Of particular interest were OS data, with the triplet yielding a median 10.2 months and the PD-1/TIGIT doublet 7.5 months. Neither was statistically significant versus docetaxel (yielding hazard ratios of 0.76 and 1.05 respectively), and docetaxel alone yielded a median 8.8 months of OS, numerically outperforming the doublet.

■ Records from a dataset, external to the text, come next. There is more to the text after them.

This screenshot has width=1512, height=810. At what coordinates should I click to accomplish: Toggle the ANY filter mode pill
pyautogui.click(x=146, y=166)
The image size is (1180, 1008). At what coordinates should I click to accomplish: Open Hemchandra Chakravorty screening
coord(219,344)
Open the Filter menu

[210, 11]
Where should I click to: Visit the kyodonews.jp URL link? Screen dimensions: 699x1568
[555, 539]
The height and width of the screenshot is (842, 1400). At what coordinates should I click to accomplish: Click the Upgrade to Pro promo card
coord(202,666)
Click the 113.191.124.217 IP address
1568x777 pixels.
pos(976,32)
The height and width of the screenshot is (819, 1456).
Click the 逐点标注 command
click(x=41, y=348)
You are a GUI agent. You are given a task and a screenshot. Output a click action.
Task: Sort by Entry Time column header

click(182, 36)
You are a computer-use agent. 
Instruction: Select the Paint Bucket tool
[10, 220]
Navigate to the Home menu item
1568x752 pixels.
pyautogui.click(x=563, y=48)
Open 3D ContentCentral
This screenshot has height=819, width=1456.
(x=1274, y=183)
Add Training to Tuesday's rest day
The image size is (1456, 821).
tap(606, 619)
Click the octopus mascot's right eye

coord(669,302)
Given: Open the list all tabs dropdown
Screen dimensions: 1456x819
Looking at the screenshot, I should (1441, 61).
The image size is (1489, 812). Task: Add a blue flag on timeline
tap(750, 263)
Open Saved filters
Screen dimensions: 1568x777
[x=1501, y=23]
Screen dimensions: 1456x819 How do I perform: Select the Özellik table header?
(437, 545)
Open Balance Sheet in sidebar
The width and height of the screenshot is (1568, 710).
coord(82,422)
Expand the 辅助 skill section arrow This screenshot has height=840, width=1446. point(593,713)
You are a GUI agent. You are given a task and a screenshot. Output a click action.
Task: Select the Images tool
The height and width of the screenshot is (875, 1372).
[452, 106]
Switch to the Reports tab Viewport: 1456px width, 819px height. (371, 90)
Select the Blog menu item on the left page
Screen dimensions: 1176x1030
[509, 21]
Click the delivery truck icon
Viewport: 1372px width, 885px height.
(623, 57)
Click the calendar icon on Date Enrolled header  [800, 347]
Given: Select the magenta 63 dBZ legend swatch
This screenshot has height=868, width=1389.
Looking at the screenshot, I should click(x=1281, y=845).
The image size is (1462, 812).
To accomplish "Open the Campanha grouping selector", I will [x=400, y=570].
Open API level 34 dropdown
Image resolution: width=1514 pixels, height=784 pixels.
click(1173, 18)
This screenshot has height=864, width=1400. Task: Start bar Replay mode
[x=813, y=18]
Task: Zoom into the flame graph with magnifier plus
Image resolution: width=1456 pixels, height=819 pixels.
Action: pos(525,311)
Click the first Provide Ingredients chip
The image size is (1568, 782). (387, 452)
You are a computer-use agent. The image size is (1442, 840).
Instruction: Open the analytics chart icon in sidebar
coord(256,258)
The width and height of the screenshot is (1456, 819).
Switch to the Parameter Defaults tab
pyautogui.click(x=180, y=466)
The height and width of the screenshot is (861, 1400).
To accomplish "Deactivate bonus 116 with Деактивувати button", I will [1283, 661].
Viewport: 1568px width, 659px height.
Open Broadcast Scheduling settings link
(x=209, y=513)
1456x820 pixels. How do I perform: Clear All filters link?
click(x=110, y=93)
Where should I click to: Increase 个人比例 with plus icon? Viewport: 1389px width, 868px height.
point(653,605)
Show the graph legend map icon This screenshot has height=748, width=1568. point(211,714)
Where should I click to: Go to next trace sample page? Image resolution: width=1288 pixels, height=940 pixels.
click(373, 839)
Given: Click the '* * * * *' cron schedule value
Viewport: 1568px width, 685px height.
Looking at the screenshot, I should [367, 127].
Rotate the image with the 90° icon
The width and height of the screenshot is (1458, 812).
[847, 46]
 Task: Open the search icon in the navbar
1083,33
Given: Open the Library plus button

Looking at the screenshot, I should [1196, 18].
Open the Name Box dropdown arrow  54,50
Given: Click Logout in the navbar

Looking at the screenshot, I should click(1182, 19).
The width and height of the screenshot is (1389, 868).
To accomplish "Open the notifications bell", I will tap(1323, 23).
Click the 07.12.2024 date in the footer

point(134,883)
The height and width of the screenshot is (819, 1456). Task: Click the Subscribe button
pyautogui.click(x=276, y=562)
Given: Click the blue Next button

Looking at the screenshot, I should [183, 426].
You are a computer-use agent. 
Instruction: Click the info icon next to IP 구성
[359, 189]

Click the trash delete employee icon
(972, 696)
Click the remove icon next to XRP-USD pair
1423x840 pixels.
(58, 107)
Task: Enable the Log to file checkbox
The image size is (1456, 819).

These numbers look poor, but the trial was always a long shot. Much more important is the first-line NSCLC vibostolimab combo study Keyvibe-003, which some analysts think could generate PFS data as soon as next year.

 

Selected failed studies of Merck & Co’s Keytruda

ColorectalLeap-017 (2L)*
MelanomaKeynote-252 (1L)**
Leap-003 (1L)*
GastricKeynote-061 (2L)
Keynote-062 (1L)^
Keynote-585 (neo/adj)
UrothelialKeynote-361 (1L)
Leap-011 (1L)*
NSCLCLeap-007 (1L PD-L1≥1%)*
Keynote-789 (2L)
Leap-006 (1L)*
Leap-008 (2L)*
Keyvibe-002 (2L) ¬
Keylynk-008 (1L)~
SCLCKeynote-604 (1L)
Head & neckKeynote-040 (2L)
Keynote-412 (maintenance)
Leap-010 (1L)*
EndometrialLeap-001 (1L)*
HepatocellularKeynote-240 (2L)
Leap-002 (1L)*
TNBCKeynote-119 (2L)
Multiple myelomaKeynote-183 (3L)
Keynote-185 (1L)
ProstateKeynote-921 (2L)
Keylynk-010 (3L)~
Keynote-991 (1L, HSPC)#
Keynote-641 (1L)#

Notes: *Lenvima combo; **epacadostat combo; ^data inconclusive;  ¬vibostolimab +/-chemo combo; ~Lynparza combo; #Xtandi combo. 1L=1st line; 2L=2nd line; 3L=3rd line. Source: OncologyPipeline.